Raw data:
[Start of section]

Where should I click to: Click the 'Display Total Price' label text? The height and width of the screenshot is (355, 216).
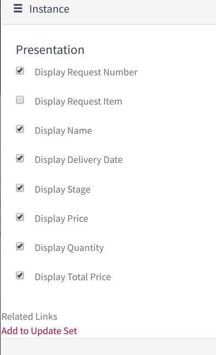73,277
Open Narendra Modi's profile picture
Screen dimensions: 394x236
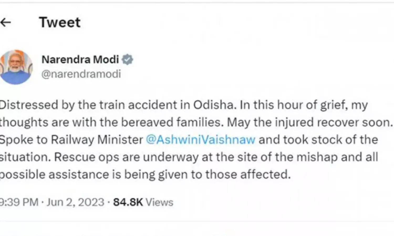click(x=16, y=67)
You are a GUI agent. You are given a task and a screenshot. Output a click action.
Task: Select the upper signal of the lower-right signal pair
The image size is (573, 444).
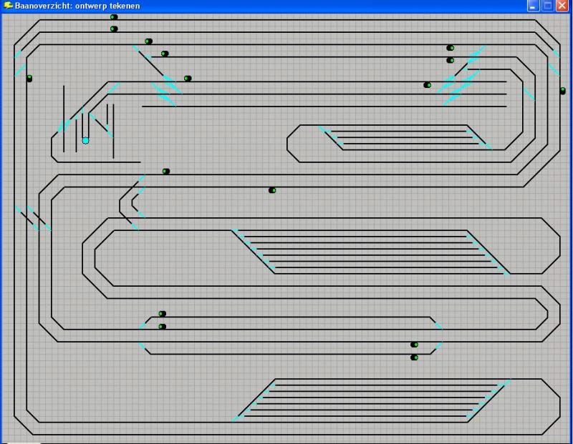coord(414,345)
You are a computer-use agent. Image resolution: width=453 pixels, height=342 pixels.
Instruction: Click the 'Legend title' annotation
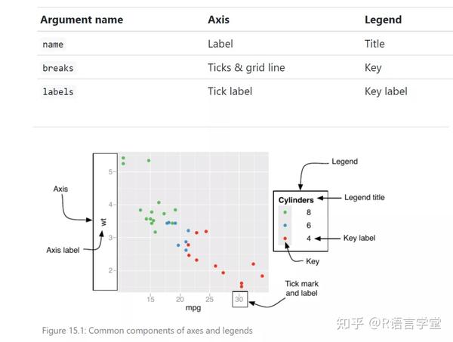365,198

[End of section]

Work to be completed: Repeat the lines from the line containing "Screen dimensions: 394x236" through the end of the material above exactly, with no pictures and nothing else.

Answer area:
Screen dimensions: 394x236
click(x=16, y=67)
You are a GUI agent. You are given a task and a screenshot. Output a click action.
Task: Select the upper signal of the lower-right signal pair
The image size is (573, 444).
coord(414,345)
You are a computer-use agent. Image resolution: width=453 pixels, height=342 pixels.
Instruction: Click the 'Legend title' annotation
365,198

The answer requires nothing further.